Chart 6 – Distress inventory as sales
The dip you see in 2009 was basically the failed efforts of HAMP and other bank stalling efforts. Now that banks have basically nationalized the housing market and have made Fannie Mae and Freddie Mac their dumping ground, they really don’t care. They can use the taxpayer money they get under the guise of helping homeowners to speculate on Wall Street while funneling GSE debt to the public. An absolute win for them. The biggest and most risky of debt gets pushed to taxpayers while the lion share of profits stays in house as bonuses. The system couldn’t be more corrupt or broken.
Chart 7 – Not paying and living with no foreclosure
This is a stunning chart. 24% of those that have made no payment in the last year are still not in foreclosure! In other words, you have tens of thousands of people living rent free while banks pretend everything is fine and claim billions of dollars in profits. What a sham! Just look at the 24 months with no payment column. 39,000 people have not made a payment in 2 years and no foreclosure has been filed!
Chart 8 – Home equity lines
With so many homes underwater, the second mortgage market has virtually disappeared. But we still have $842 billion in loans made during the peak of the bubble outstanding. Most of these are actually held by the big four banks and that is probably another reason why banks are moving aggressively against some while letting others stay in their home without payment. In fact, if you look at the above chart it seems that if you leveraged yourself with multiple mortgages banks might wait to move on you while if you only had one mortgage backed by a GSE, you’re out. Fannie Mae and Freddie Mac defaults on standard mortgages are spiking to record levels.
This means further bank losses but can Wall Street gambling outpace the losses from the housing market?
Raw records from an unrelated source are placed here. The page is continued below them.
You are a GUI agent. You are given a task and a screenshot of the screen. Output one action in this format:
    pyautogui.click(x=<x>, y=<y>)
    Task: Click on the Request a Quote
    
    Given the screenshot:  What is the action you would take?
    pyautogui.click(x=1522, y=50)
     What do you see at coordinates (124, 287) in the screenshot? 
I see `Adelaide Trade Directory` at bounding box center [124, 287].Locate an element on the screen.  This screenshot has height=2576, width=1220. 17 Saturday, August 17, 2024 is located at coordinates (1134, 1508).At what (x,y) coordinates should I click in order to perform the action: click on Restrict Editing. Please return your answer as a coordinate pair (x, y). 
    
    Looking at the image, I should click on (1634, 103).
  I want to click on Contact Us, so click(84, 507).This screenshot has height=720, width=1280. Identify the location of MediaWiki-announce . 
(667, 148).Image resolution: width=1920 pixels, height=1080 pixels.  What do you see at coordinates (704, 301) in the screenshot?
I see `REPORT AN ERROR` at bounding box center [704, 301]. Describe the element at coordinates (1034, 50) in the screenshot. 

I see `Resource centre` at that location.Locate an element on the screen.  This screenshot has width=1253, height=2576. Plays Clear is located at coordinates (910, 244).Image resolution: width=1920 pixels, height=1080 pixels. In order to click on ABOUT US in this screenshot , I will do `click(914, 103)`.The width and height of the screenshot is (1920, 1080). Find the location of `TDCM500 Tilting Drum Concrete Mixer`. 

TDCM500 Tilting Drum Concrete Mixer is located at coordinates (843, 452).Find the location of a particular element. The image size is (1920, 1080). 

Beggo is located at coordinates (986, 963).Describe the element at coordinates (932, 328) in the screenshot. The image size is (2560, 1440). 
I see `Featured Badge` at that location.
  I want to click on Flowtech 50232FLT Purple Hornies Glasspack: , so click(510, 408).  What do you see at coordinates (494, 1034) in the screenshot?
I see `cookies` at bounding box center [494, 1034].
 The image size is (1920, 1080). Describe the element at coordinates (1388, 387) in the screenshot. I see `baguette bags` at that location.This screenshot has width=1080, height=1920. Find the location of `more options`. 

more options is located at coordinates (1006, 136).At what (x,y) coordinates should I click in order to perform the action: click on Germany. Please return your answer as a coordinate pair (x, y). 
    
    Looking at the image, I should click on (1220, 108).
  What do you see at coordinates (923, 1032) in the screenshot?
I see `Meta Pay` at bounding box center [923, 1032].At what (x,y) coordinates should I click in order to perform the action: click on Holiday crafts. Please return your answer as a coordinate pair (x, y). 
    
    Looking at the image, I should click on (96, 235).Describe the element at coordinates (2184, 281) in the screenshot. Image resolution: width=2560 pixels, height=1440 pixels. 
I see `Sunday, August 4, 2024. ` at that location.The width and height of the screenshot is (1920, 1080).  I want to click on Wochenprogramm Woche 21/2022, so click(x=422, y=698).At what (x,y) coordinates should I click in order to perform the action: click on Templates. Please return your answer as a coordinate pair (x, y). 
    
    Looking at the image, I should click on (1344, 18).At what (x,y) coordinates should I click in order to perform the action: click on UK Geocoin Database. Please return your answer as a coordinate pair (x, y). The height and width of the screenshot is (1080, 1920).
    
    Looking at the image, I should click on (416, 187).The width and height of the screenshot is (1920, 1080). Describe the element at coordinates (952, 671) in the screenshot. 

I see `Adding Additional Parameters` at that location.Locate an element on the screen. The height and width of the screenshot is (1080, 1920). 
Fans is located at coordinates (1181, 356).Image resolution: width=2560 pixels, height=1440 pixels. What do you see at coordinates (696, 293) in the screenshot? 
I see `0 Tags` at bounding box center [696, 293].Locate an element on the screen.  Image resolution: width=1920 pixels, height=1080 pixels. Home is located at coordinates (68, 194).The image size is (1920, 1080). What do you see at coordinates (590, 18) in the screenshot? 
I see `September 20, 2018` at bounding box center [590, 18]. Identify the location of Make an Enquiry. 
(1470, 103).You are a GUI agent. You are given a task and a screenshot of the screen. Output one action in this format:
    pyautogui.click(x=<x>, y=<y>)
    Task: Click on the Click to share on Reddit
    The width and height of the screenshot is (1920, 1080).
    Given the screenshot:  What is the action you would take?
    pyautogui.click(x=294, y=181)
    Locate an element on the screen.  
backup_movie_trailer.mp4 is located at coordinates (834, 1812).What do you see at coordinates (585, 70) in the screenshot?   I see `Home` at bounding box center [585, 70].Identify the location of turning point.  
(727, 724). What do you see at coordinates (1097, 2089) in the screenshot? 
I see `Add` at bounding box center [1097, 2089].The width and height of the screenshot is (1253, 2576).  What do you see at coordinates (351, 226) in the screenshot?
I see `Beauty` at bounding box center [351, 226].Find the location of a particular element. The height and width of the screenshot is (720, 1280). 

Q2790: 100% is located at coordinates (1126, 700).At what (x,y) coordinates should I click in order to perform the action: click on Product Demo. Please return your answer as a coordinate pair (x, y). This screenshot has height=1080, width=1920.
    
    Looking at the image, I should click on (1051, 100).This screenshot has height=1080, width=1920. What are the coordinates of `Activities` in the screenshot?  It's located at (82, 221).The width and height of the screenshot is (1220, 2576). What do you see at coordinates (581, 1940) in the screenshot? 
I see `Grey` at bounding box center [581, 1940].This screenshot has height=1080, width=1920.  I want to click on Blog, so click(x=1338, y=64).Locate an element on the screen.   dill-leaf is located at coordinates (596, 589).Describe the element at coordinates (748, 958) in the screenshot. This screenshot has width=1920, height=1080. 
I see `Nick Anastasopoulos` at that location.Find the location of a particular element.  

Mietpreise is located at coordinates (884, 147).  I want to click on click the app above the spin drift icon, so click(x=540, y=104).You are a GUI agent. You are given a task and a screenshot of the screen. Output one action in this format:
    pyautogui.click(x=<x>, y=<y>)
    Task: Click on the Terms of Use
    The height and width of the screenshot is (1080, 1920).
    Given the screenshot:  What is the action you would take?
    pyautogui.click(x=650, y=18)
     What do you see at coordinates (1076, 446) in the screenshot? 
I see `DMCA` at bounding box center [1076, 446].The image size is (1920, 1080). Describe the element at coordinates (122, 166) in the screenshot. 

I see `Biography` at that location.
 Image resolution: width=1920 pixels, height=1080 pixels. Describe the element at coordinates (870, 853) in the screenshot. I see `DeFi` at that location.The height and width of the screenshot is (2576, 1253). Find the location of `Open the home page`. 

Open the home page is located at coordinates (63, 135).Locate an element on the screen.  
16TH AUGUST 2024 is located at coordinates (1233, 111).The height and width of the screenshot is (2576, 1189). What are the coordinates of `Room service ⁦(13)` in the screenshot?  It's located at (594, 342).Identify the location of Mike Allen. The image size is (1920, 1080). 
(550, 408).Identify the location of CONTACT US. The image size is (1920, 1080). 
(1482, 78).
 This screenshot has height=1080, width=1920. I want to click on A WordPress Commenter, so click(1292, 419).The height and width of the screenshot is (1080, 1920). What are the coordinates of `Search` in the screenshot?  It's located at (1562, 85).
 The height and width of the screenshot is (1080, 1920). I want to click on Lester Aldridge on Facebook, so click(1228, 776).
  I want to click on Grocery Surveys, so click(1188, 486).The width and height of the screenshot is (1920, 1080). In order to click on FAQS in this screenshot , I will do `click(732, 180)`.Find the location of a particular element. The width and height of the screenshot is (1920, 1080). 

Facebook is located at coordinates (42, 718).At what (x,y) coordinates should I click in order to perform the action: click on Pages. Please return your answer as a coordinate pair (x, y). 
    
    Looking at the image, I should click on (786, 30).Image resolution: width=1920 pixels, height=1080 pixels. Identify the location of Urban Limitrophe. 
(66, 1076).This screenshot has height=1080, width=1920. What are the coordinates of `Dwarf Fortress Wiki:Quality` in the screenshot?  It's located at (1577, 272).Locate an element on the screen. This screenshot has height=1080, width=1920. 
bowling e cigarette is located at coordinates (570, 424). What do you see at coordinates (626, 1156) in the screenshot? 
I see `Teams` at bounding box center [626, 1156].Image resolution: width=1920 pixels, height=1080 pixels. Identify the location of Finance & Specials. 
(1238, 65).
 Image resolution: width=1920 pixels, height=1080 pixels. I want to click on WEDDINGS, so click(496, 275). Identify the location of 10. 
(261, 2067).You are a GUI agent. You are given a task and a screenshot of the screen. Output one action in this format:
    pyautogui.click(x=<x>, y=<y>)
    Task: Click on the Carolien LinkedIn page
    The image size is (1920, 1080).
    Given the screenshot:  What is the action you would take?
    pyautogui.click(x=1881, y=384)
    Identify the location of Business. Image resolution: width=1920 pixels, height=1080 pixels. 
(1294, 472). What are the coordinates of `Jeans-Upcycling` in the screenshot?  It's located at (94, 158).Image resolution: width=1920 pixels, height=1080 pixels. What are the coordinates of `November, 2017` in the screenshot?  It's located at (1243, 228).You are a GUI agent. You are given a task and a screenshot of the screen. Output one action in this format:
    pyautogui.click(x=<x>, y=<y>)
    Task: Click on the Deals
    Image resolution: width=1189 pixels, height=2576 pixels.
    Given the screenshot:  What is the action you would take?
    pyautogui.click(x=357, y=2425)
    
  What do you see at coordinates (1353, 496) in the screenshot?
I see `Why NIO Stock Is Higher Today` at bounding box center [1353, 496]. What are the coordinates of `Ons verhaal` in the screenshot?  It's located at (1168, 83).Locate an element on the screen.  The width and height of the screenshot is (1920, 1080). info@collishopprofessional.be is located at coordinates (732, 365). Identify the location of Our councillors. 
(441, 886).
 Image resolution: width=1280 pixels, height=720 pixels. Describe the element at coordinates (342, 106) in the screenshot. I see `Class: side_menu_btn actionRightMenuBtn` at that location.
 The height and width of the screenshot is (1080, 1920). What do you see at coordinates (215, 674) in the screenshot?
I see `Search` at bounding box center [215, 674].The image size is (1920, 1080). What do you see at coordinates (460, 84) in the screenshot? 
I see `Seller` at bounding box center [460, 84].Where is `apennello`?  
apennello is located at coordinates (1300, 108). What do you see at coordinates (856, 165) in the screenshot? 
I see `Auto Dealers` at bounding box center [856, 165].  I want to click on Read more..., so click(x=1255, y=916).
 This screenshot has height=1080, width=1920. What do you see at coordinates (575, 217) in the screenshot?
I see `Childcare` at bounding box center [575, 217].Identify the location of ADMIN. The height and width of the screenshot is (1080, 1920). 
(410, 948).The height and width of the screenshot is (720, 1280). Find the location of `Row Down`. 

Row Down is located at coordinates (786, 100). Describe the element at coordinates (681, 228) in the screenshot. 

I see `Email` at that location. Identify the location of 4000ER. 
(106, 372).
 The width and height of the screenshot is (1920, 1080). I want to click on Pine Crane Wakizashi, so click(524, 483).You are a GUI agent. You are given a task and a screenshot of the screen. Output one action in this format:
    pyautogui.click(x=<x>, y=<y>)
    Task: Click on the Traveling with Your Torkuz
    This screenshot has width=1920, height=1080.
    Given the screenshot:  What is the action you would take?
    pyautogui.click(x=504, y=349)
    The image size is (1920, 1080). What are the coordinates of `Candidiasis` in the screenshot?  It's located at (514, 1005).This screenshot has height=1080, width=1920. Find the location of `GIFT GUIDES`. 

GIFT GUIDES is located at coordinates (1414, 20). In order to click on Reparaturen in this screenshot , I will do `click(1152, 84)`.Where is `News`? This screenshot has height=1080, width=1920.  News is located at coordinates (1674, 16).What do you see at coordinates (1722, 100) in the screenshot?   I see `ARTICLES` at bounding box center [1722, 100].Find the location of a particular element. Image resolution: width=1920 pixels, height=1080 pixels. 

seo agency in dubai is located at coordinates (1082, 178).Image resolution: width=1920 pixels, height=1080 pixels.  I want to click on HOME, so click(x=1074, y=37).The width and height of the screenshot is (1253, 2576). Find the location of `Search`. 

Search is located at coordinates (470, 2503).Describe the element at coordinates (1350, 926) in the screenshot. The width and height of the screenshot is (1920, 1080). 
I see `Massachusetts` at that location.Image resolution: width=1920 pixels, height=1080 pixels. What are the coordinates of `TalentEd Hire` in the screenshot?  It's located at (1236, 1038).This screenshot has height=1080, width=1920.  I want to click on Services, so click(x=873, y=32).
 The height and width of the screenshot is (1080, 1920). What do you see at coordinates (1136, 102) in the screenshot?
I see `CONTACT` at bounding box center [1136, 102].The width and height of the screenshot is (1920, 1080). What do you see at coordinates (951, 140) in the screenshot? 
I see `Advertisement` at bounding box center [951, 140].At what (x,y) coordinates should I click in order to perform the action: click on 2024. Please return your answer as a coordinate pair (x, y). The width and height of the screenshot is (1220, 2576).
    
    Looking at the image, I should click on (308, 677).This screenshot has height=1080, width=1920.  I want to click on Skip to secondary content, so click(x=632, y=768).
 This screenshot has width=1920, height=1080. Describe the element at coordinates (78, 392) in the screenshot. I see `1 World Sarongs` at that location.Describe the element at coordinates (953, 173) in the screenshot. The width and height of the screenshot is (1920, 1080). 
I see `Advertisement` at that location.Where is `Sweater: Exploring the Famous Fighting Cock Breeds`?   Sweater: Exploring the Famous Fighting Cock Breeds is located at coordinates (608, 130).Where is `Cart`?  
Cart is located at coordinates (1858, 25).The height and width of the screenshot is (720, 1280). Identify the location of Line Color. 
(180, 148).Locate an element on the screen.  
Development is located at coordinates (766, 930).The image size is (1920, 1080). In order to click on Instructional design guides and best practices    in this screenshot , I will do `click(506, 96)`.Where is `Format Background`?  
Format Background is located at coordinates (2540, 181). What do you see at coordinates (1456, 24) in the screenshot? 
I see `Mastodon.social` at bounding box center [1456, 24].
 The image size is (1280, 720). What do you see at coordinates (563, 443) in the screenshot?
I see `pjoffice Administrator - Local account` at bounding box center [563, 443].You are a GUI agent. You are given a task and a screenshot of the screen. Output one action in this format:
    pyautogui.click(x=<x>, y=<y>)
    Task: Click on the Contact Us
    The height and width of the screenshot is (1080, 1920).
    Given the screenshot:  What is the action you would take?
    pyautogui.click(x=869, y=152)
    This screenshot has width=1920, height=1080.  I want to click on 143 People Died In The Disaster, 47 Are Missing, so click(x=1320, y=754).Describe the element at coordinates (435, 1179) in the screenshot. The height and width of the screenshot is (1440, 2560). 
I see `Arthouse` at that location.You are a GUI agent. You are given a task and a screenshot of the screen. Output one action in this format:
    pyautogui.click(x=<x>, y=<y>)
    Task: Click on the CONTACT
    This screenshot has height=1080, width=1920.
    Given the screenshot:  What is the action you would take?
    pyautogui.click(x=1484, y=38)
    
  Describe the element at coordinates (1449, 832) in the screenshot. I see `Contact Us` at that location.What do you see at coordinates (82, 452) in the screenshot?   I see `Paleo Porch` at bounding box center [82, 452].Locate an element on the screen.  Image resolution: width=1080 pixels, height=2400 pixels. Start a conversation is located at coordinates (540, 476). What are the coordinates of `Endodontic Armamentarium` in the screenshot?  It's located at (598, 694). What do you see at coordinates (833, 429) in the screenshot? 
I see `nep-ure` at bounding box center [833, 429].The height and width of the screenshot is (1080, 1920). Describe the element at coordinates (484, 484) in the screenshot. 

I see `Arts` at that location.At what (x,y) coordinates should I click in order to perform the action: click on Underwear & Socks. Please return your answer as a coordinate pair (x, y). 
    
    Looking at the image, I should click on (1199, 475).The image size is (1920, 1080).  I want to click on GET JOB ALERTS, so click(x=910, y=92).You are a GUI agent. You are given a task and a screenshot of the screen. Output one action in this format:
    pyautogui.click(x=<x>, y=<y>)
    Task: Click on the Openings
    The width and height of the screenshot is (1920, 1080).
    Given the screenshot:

Chart 9 – nonpayment savings
There is an upside to not paying on your mortgage. More money to spend! Ironically some of the recent increase in consumer spending hasn’t come from job gains or actual employment improvement. It has come from people not paying their mortgage, downsizing (or getting a similar house for half off), and using the freed up income to spend. The estimate is that $8 to $12 billion per month is freed up from people not paying on their mortgage. You must have some uncanny self delusion to spin that as good news.
Chart 10 – REO vs distress
This chart pretty much sums it up. Banks are moving on current REOs (the small batch that they have) and pumping this up as good news but the 90 days plus foreclosure number is still trending up. How is this magic done? We’ve talked about it above. You simply don’t move on delinquent homeowners. You ignore actual losses. You mark your assets to fantasy valuations.
In total the housing market is in worse shape today than it was a few years ago. If the stock market was tied to housing we probably have a Dow 20,000 with 14 million foreclosures. The bailouts have been one large transfer of wealth to the banking sector. Remember that the bailouts were brought about under the guise of helping the housing market and keeping people in their homes. None of that has happened. Ironically the only thing that seems to keep people in their home is when they stop paying their mortgage! If that is the strategy we have arrived at after $13 trillion in bailouts and backstops to Wall Street we are in for a world of problems.